▶ _Given text_

━━━━━━━━━━━━━━━━

Judge rules against festival

PALMER — If organizers want to stay on the good side of a state judge, the Trapper Creek Bluegrass Festival is going to need to get a permit this year.

Superior Court Judge Kari Kristiansen issued her order last week.

But the Mat-Su Borough says that as of Thursday, the festival has not applied for a permit.

The borough requires 90 days to process one, which spells trouble for the event advertised for May 27.

“This is in direct response to citizen complaints,” Borough Attorney Nicholas Spiropoulos says in a borough press statement.

The festival was the site of a hit-and-run accident that nearly killed a Texas man in 2009. Aaron Dorfman was sleeping in a field when Rodney Humphrey, 49, drove over him in his Ford Ranger pickup.

Humphrey was put on trial for murder but the jury deadlocked on the attempted murder, assault and drunken driving charges, choosing only to convict him of leaving the scene of an accident and driving without a license. Humphrey has since reached a plea agreement and is scheduled for sentencing late next month.

━━━━━━━━━━━━━━━━

▶ _Problem a_
In the festival court ruling article, how many days does the borough require to process a permit?
The article and the entries are separate, unrelated material.

▶ _Given entries_
━━━━━━━━━━━━━━━━

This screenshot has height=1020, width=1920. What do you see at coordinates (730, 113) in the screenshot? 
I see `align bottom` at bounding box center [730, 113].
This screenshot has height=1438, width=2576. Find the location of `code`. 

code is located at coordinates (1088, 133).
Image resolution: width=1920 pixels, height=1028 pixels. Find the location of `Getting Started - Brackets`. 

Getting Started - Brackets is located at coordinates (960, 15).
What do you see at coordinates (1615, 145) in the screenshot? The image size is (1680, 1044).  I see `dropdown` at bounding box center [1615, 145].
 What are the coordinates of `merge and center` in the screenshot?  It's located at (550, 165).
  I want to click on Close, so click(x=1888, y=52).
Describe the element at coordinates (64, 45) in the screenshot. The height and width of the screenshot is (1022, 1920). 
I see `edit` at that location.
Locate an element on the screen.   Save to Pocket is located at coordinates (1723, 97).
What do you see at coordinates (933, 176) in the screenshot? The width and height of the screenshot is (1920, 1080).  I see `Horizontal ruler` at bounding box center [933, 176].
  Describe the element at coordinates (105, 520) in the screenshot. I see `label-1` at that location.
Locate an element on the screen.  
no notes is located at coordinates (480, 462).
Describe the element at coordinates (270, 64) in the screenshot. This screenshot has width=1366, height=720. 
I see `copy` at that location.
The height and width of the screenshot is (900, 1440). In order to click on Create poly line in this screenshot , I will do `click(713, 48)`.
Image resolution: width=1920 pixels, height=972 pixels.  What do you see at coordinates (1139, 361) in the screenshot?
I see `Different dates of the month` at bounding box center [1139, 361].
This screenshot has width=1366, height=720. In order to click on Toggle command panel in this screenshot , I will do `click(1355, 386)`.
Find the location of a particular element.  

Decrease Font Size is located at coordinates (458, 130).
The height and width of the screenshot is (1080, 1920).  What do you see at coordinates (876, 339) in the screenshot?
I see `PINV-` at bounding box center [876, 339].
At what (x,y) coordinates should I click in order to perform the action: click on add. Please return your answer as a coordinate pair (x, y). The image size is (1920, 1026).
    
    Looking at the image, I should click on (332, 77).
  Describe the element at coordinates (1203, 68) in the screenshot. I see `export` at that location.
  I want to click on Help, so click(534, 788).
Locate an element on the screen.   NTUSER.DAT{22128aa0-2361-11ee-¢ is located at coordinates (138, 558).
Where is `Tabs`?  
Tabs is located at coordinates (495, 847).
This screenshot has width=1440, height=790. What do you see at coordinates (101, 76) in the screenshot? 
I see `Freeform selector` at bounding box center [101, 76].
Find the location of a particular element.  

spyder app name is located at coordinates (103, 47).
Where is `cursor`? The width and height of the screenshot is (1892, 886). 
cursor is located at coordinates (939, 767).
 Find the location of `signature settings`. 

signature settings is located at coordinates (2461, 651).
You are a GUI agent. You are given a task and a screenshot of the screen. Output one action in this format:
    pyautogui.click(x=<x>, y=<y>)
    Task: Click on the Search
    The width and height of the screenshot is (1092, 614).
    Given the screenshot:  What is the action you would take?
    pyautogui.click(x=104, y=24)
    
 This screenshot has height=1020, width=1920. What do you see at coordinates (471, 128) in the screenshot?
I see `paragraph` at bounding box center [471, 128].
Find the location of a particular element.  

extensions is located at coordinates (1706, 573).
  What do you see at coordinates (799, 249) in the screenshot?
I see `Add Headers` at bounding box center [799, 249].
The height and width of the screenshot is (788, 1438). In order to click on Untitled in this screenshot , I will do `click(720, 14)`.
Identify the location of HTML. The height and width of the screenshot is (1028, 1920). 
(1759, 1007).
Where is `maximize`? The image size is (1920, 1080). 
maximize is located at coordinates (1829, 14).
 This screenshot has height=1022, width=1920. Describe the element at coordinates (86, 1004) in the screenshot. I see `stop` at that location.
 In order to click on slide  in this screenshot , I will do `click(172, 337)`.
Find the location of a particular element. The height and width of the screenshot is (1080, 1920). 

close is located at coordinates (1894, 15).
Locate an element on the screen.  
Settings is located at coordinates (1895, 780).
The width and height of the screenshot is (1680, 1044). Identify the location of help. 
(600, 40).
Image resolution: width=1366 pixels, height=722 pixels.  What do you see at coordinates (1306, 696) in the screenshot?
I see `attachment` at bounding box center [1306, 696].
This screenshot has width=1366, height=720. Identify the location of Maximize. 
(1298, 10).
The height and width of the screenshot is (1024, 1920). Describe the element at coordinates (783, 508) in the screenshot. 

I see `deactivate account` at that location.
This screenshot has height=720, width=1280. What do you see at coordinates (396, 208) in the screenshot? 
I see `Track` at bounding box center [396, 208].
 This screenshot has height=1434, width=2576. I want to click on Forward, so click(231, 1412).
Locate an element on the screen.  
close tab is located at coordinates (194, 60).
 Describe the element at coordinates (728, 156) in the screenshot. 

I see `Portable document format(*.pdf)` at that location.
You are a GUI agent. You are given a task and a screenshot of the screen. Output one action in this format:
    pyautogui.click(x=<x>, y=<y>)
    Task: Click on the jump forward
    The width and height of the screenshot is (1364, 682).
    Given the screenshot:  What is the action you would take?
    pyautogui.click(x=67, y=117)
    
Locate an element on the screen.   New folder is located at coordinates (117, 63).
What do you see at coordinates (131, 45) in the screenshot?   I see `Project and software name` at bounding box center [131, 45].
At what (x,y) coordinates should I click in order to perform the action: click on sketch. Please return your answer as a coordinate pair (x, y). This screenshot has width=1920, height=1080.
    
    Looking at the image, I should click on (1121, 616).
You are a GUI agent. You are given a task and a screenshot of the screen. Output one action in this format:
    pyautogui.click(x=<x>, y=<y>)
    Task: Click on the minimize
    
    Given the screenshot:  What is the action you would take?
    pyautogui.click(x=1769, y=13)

━━━━━━━━━━━━━━━━

▶ _Problem b_
From the entries, copy the lines starting with the line that contains "This screenshot has width=1440, height=790." and going on through the line that contains "cursor is located at coordinates (939, 767).".

▶ _Exercise response a_
90 days.

▶ _Exercise response b_
This screenshot has width=1440, height=790. What do you see at coordinates (101, 76) in the screenshot? 
I see `Freeform selector` at bounding box center [101, 76].
Find the location of a particular element.  

spyder app name is located at coordinates (103, 47).
Where is `cursor`? The width and height of the screenshot is (1892, 886). 
cursor is located at coordinates (939, 767).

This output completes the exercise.